>> BEGIN RECORDS FOR THE TASK
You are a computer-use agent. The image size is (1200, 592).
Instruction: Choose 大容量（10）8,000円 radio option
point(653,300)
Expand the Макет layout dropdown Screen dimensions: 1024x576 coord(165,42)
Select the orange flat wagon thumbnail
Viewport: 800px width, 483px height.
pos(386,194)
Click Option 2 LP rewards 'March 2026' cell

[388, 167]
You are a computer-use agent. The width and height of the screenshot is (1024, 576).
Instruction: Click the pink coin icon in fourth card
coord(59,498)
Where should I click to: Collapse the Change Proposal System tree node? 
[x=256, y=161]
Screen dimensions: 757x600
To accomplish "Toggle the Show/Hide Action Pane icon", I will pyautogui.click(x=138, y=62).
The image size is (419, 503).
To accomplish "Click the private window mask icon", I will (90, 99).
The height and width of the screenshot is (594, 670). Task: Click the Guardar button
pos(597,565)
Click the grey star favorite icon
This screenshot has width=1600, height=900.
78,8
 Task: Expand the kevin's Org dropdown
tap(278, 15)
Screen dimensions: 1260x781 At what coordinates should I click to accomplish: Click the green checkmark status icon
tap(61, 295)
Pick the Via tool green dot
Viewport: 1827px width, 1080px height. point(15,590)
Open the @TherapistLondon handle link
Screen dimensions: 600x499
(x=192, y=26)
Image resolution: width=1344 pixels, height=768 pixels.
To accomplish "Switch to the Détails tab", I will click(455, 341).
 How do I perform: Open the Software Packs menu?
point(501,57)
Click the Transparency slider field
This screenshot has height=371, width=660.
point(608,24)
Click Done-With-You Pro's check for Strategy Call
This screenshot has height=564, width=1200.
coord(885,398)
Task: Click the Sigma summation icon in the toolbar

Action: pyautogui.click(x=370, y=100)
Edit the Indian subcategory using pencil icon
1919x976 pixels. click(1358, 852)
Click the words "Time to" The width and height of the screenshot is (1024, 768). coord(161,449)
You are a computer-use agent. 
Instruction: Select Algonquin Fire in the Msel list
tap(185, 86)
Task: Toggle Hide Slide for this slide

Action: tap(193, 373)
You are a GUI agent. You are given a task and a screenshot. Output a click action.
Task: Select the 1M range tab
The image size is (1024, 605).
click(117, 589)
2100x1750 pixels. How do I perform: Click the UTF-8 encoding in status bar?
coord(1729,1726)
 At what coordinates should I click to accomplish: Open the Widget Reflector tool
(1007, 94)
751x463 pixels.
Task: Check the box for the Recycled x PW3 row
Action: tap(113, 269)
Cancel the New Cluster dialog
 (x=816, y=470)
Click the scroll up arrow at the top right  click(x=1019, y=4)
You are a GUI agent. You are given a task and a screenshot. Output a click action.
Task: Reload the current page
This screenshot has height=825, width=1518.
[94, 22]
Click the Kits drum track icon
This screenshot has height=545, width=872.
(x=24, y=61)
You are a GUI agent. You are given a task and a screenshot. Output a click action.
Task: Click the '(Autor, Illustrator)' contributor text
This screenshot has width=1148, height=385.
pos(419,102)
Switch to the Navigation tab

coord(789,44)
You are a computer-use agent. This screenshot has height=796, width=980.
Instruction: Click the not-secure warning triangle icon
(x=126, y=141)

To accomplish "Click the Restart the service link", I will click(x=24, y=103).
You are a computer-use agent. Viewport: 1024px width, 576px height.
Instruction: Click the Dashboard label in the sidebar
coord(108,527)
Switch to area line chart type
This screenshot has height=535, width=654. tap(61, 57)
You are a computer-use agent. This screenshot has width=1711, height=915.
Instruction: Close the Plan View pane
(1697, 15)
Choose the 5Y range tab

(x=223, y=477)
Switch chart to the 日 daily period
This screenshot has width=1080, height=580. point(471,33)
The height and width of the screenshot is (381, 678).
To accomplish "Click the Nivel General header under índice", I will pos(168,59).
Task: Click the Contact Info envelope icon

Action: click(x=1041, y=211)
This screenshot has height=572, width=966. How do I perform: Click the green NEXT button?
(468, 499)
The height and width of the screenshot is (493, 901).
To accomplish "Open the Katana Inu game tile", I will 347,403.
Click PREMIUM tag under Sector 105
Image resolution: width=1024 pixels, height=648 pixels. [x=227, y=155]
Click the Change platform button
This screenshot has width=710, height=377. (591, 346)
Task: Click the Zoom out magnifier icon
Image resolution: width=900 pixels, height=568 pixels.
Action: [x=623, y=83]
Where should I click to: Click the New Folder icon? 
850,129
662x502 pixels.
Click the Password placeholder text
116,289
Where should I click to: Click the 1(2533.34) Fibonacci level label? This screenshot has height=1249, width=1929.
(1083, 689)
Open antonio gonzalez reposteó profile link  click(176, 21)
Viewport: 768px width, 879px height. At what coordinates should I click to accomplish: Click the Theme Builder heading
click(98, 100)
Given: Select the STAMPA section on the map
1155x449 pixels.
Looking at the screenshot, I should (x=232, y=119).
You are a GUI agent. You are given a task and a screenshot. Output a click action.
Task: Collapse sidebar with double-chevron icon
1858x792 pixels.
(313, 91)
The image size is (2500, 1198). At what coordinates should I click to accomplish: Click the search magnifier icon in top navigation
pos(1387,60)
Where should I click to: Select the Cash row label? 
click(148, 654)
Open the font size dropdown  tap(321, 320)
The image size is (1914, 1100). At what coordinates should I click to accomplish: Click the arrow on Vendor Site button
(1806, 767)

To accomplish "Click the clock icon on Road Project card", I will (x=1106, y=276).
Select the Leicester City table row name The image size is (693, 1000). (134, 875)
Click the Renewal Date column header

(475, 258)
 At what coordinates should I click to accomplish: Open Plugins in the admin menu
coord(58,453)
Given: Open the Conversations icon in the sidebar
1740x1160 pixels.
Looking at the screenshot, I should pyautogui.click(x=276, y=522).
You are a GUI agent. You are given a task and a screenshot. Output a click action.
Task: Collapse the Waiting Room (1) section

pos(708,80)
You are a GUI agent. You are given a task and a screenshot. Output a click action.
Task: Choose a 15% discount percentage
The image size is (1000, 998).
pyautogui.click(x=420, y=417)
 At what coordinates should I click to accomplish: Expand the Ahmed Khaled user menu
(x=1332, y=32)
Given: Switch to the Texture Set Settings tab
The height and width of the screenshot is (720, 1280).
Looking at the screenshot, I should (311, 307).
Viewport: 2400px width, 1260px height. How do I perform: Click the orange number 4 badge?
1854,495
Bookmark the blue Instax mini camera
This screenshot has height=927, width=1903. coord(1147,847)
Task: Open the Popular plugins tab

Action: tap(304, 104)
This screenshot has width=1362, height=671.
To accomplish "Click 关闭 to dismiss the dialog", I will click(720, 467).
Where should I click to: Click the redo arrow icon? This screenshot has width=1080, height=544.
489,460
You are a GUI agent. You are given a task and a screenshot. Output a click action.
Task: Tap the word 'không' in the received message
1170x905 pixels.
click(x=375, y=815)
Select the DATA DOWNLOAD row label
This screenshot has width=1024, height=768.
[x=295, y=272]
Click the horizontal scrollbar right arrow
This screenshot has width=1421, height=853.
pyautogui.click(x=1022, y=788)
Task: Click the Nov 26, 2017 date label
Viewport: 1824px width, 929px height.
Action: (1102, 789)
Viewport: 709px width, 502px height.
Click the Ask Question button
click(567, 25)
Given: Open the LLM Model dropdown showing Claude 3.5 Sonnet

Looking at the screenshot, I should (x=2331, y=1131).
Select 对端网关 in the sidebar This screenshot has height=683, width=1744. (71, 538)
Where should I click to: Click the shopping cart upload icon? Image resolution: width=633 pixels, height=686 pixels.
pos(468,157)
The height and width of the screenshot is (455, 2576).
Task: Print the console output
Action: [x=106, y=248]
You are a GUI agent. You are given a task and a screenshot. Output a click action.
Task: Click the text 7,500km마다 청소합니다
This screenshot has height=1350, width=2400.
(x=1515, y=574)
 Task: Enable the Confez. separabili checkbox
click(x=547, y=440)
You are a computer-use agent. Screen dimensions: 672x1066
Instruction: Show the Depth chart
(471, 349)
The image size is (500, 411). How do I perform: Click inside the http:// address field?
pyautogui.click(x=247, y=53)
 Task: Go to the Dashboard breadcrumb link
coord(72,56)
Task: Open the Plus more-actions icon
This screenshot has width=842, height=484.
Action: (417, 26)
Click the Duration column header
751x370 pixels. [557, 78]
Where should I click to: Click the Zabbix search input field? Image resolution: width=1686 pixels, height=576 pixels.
>> END RECORDS FOR THE TASK
TASK GOAL
Please report every line in the items above that contains the word "status", matching case exactly.

WRITTEN ANSWER
Screen dimensions: 1260x781 At what coordinates should I click to accomplish: Click the green checkmark status icon
2100x1750 pixels. How do I perform: Click the UTF-8 encoding in status bar?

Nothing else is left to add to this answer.